* _Serie di esercizi_
A: Ricopia il testo sugli Sdang! da "Abbiamo infatti avuto" a "malinconia delle fate.", senza cambiare nulla.
B: Rispondi a queste domande sul testo sugli Sdang!:
(i) Quanti brani contiene l'album La malinconia delle fate?
(ii) In quale studio è stato registrato l'album?
(iii) Di quale duo è stato batterista Luca Sabata?
C: Prosegui il testo sugli Sdang! a partire dalla fine dell'ultima frase riportata.

* _Estratto della fonte_
****************
Con gli Sdang!
rinnoviamo la collaborazione Edp.
Abbiamo infatti avuto il piacere di presentare questo duo bresciano
all'uscita del loro primo lavoro discografico (qui),
l'Ep Il giorno delle altalene. Musicisti professionisti,
Nicola Panteghini e Alessandro Pedretti non stanno certo con le mani
in mano per cui si presentano già col loro primo full lenght, un 6
pezzi di musica strumentale, intitolato La malinconia delle fate.
E' di questo album che vogliamo oggi trattare.
Come per l'ep precedente le
coordinate sonore sono molto simili e riconoscibili, identificative
del duo stesso (Postrock, Mathrock, Metal, Shoegaze, repentini cambi
Prog) ma il disco si dimostra più maturo, completo, pensato e ricco
di spunti. Con l'ep gli Sdang! hanno voluto mettersi alla prova,
vedere se il duo colpisce nel segno, tra il pubblico e la critica
così, una volta passato l'esame, si sono impegnati in maniera più
seria, appoggiandosi ora anche a una serie di etichette indipendenti
che supportano l'uscita discografica. Per capire appieno la filosofia
dei due, il mondo fatato da cui prendono spunto, e tutti i risvolti
del nuovo album, rimando all'articolo di approfondimento corredato di intervista ai due. Qui andiamo di
aspetti più tecnici per lasciare infine il posto all'approfondita
recensione del nostro collaboratore Luca Sabata, già virtuoso
batterista del duo sperimentale napoletano Karawane.
La malinconia delle fate è
stato registrato nell'ottobre 2015 nello studio bresciano Bluefemme
durante un'intensa sessione di tre giorni e rifinito con poche
sovraincisioni in un secondo momento. L'approccio degli Sdang! alla
registrazione in studio è però molto sciolta e semplice, fatta di
presa diretta dove tutti i brani vengono suonati assieme dall'inizio
alla fine: lo scopo è quello di riprodurre su disco, in maniera
fedele, ciò che l'ascoltatore potrebbe vivere durante un concerto.
****************
* _Dati forniti_
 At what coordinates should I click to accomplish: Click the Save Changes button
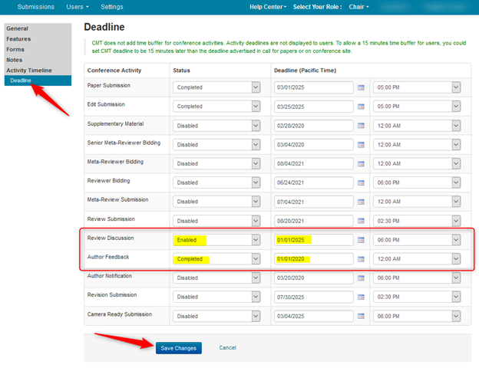coord(178,348)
****************
* _I risultati_
A:
Abbiamo infatti avuto il piacere di presentare questo duo bresciano
all'uscita del loro primo lavoro discografico (qui),
l'Ep Il giorno delle altalene. Musicisti professionisti,
Nicola Panteghini e Alessandro Pedretti non stanno certo con le mani
in mano per cui si presentano già col loro primo full lenght, un 6
pezzi di musica strumentale, intitolato La malinconia delle fate.

B:
(i) L'album contiene sei brani di musica strumentale.
(ii) L'album è stato registrato nello studio bresciano Bluefemme.
(iii) Luca Sabata è stato batterista del duo sperimentale napoletano Karawane.

C:
Tale filosofia è ribadita dai due video tratti dall'album:
Astronomica, il video ufficiale ad anticipazione dell'Lp, è
registrato in sala prove mentre Il primo giorno di scuola è
nientemeno che la registrazione del live durante il release party del
26 aprile al Carmen Town di Brescia (Regia di Stefano Resciniti, audio a cura di Ronnie
Amighetti e Alessandro Petrol Pedretti).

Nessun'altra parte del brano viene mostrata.